* Source material:
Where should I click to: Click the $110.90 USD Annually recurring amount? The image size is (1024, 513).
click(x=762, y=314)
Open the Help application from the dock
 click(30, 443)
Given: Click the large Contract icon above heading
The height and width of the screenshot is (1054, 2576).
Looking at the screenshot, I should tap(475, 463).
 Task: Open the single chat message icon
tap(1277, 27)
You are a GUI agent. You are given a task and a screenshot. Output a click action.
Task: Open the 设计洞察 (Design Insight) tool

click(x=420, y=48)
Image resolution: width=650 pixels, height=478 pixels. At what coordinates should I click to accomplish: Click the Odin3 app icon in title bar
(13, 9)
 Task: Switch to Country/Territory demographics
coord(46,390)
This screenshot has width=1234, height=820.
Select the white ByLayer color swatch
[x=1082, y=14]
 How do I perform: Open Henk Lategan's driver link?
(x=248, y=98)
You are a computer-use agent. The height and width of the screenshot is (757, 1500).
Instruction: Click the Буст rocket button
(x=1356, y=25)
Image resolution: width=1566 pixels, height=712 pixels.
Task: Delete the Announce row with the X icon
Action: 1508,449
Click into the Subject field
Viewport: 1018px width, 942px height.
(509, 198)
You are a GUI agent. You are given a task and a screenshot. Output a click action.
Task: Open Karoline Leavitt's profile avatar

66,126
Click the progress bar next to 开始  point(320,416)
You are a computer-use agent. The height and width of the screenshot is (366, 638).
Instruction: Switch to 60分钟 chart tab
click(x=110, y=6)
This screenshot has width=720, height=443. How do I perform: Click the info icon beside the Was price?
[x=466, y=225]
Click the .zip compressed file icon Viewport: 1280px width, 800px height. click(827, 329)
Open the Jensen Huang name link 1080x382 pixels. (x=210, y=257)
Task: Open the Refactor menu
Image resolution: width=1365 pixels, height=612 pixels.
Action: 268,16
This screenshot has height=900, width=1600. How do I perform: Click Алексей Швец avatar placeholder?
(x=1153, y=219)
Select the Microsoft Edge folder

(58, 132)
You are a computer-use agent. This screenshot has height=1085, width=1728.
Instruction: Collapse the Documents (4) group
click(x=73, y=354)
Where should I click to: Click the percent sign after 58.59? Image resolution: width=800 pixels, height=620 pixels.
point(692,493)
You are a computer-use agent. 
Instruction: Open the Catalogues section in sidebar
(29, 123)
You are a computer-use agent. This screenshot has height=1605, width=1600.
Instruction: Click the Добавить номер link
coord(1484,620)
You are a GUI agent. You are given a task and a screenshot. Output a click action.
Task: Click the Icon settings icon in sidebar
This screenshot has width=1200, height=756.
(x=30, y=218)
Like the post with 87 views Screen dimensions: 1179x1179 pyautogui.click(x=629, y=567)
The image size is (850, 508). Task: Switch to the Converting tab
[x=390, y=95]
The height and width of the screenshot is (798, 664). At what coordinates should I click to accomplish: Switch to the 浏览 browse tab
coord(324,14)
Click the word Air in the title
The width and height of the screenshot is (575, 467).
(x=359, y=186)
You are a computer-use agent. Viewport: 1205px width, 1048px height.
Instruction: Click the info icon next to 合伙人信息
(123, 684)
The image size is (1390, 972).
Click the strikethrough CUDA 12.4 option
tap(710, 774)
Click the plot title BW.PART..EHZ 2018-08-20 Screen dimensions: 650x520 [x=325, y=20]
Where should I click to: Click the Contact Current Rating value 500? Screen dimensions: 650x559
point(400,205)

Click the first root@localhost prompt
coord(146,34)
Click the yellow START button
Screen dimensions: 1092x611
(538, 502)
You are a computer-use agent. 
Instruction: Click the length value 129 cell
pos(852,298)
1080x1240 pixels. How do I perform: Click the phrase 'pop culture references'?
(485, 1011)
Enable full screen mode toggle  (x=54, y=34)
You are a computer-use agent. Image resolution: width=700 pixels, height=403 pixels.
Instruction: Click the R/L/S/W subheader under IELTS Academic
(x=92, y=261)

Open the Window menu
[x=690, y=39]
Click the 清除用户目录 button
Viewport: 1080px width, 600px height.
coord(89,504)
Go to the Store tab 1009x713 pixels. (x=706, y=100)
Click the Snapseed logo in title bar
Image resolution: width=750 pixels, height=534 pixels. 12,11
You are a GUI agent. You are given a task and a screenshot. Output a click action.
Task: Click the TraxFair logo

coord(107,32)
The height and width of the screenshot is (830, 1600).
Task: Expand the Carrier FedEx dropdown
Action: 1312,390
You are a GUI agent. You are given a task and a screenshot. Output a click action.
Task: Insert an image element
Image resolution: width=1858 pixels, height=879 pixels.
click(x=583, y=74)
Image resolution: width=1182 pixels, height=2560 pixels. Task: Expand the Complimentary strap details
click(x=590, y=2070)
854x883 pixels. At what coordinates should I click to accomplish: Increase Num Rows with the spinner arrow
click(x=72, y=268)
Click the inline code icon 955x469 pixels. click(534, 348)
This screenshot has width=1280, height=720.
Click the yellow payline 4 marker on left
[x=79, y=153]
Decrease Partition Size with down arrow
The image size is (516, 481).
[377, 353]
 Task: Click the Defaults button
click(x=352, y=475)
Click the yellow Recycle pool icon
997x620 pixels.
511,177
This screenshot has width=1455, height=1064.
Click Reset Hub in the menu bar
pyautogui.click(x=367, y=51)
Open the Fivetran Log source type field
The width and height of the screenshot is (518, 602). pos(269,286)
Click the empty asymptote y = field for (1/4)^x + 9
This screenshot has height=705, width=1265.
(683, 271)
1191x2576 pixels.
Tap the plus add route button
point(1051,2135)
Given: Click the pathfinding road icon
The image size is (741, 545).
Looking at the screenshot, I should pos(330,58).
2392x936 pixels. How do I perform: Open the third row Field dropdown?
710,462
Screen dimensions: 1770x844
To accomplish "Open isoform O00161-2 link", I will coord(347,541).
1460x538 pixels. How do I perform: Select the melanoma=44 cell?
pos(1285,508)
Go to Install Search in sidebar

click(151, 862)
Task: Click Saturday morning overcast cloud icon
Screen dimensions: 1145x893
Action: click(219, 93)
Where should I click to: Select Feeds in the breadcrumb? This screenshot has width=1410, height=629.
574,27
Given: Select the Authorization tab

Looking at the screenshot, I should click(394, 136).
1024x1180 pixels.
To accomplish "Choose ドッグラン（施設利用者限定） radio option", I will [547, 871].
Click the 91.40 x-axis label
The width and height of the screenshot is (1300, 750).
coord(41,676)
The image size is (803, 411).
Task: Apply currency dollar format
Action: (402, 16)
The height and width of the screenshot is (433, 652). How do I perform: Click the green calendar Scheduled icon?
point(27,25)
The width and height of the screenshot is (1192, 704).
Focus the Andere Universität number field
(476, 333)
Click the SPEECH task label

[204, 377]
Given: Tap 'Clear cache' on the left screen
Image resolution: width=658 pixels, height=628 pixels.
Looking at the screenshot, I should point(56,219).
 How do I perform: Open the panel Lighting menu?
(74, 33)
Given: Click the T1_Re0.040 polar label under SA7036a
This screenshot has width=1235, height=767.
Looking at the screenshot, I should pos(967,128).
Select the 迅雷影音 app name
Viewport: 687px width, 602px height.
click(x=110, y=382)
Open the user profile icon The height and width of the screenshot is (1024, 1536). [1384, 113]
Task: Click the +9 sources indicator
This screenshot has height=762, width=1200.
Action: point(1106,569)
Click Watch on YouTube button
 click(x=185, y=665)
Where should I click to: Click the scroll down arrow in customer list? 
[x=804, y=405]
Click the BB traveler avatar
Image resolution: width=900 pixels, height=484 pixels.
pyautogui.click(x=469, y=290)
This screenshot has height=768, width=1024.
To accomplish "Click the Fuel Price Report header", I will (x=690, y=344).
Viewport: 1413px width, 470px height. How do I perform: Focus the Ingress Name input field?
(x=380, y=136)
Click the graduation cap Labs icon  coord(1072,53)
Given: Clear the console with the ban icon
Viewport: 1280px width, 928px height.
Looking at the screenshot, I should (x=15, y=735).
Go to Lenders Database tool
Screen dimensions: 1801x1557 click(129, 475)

* Task goal: The stretch of entries above that starts with the line containing "This screenshot has height=768, width=1024." and goes on through the line containing "Click the graduation" is to be transcribed exactly, and no other line is to be transcribed.

* Output:
This screenshot has height=768, width=1024.
To accomplish "Click the Fuel Price Report header", I will (x=690, y=344).
Viewport: 1413px width, 470px height. How do I perform: Focus the Ingress Name input field?
(x=380, y=136)
Click the graduation cap Labs icon  coord(1072,53)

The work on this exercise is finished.